%%
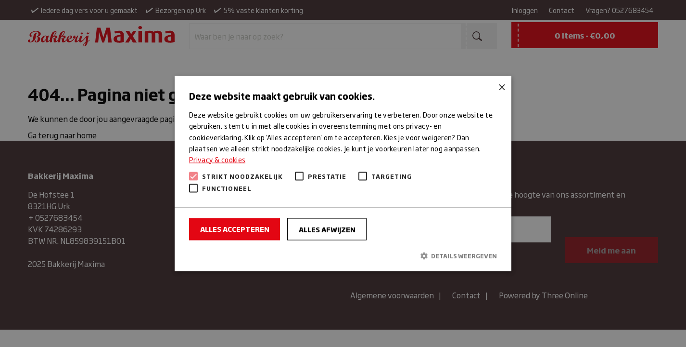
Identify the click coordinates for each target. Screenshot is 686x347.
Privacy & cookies (217, 159)
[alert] (343, 173)
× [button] (500, 87)
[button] (343, 255)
%%
What the exercise asks —
Put the lines of the items above into a Markdown table, skipping blank lines and leaving out the pictures. Use the column names "Row" and "Line".

Output of the task —
| Row | Line |
|---|---|
| 1 | Identify the click coordinates for each target. Screenshot is 686x347. |
| 2 | Privacy & cookies (217, 159) |
| 3 | [alert] (343, 173) |
| 4 | × [button] (500, 87) |
| 5 | [button] (343, 255) |